(Records from a data collection)
*****
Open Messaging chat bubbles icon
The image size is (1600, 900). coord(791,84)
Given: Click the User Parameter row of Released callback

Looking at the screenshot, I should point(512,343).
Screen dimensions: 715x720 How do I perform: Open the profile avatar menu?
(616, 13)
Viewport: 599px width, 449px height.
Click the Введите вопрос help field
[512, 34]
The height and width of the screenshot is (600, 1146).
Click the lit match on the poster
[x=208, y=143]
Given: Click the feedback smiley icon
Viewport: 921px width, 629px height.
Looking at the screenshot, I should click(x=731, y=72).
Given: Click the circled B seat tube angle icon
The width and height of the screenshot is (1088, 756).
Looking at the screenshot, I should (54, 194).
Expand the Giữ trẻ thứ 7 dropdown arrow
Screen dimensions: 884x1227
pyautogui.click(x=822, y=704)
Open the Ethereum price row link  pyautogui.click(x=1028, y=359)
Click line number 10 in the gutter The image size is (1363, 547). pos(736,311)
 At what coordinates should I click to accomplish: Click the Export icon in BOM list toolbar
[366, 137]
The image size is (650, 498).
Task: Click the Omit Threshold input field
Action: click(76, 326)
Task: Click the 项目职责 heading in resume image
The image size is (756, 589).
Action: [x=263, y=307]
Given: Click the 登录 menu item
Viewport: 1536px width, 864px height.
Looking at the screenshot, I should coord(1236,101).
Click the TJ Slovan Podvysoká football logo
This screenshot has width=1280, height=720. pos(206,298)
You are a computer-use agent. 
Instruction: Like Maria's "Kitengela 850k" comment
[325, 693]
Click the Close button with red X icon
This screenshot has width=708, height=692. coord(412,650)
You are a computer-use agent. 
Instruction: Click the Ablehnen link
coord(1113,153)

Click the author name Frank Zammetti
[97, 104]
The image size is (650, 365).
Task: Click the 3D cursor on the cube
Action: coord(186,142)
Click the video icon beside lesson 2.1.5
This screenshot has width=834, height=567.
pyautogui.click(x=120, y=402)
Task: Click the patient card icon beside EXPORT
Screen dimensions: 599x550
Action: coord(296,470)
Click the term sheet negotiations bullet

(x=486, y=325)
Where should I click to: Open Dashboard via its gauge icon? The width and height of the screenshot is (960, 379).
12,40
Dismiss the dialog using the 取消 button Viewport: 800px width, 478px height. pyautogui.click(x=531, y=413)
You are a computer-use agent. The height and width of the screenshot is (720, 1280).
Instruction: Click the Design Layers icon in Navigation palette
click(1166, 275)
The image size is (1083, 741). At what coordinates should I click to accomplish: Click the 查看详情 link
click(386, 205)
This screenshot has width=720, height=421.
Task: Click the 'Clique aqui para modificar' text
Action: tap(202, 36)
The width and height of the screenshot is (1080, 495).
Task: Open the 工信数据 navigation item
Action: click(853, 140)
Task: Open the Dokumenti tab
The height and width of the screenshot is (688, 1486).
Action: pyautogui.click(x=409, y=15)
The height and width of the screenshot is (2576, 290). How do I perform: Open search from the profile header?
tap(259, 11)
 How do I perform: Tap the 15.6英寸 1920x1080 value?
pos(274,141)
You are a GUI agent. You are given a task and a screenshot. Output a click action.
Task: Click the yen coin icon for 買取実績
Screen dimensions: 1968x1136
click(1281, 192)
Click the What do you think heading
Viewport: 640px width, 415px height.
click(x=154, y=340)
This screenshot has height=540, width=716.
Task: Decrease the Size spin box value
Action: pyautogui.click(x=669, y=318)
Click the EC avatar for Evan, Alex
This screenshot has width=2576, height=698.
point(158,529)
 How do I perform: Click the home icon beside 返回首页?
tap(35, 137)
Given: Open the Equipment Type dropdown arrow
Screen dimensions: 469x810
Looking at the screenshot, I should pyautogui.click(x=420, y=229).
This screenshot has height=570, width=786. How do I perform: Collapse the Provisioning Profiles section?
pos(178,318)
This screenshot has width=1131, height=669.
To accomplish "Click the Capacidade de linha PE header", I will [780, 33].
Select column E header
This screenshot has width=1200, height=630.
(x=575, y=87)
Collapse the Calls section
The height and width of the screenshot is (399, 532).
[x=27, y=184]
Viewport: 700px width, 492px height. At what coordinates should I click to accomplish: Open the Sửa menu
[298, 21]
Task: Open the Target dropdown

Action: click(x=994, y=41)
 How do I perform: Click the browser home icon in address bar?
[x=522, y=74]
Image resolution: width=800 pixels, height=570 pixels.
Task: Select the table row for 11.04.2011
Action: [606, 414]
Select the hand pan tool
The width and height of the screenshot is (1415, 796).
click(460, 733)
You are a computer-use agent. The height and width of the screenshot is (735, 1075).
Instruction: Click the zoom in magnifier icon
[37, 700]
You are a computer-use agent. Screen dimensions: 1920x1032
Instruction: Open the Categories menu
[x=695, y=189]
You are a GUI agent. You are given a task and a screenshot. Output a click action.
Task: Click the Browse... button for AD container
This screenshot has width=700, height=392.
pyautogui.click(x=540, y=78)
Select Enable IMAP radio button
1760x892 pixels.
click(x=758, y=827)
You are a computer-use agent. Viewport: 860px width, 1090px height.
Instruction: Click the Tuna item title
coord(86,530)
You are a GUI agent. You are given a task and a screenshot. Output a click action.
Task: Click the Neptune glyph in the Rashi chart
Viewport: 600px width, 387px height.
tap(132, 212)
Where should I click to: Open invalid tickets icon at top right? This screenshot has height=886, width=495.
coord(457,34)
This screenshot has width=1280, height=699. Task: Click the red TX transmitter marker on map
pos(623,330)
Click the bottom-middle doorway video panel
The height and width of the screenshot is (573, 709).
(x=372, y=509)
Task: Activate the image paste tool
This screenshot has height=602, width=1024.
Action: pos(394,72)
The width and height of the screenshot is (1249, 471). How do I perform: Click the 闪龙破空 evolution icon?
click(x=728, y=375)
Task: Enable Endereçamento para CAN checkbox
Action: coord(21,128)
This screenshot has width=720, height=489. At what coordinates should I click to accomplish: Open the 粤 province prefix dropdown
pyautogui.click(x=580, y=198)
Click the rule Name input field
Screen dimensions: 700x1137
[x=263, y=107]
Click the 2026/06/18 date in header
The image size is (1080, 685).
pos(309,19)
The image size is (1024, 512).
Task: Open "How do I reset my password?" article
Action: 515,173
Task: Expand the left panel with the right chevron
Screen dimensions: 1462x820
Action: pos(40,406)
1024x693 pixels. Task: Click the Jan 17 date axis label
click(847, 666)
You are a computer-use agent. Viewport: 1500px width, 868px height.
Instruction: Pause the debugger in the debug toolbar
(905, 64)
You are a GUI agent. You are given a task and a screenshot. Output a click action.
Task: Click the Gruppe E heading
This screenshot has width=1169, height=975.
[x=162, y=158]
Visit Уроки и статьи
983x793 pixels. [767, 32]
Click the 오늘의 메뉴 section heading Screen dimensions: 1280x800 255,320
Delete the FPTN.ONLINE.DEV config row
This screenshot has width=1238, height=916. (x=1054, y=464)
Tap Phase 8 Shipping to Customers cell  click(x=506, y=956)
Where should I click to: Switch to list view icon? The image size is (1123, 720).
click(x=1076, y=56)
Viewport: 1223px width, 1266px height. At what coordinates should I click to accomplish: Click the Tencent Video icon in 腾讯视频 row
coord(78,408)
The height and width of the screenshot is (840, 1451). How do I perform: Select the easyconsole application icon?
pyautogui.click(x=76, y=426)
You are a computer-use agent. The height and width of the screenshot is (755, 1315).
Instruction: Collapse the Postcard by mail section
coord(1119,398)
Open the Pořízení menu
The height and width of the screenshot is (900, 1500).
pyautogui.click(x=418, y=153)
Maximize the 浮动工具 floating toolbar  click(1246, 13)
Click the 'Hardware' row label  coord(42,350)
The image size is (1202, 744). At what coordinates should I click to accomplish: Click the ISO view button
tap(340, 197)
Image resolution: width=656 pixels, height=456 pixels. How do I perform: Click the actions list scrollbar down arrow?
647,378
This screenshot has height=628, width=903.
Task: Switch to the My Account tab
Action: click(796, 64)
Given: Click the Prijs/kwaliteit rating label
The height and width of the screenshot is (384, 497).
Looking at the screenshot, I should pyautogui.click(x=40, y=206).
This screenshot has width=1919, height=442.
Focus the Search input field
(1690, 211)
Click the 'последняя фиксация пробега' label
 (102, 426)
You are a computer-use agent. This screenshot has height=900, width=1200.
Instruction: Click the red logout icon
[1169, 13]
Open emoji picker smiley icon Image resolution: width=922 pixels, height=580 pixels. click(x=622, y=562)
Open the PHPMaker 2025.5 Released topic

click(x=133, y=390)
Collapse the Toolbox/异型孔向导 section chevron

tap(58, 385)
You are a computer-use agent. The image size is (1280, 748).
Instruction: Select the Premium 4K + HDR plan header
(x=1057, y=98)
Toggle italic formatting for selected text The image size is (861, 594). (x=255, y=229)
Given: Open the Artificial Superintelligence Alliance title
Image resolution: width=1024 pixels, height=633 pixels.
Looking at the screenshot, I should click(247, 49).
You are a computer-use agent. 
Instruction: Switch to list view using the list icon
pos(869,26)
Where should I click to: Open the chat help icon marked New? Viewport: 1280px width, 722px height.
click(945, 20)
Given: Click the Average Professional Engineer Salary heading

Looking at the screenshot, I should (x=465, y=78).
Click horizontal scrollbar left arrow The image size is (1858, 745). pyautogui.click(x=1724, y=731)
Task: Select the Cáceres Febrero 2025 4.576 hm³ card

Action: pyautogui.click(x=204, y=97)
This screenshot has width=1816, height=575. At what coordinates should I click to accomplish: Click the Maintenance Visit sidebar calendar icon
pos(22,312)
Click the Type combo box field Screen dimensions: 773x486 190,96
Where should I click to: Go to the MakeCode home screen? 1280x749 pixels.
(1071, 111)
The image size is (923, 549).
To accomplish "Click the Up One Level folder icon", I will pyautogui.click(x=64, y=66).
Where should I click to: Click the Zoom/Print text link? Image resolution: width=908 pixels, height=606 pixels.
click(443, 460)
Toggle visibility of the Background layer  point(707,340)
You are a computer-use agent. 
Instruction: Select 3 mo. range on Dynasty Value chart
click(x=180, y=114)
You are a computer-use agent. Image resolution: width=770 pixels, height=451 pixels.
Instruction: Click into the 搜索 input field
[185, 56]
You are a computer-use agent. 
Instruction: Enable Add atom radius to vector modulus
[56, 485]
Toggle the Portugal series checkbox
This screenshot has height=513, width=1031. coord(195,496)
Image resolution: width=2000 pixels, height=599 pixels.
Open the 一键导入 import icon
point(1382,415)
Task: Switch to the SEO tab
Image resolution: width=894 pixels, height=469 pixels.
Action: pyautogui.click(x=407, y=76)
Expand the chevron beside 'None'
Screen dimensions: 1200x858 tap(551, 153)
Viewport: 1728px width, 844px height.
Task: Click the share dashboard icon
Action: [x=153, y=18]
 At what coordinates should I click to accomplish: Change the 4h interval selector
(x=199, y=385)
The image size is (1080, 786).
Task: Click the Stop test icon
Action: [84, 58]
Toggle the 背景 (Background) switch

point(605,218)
*****
Task details → Each line from the one containing "At what coordinates should I click to accomplish: Change" to the end of the records should be echoed exactly, and no other line.

Task result →
 At what coordinates should I click to accomplish: Change the 4h interval selector
(x=199, y=385)
The image size is (1080, 786).
Task: Click the Stop test icon
Action: [84, 58]
Toggle the 背景 (Background) switch

point(605,218)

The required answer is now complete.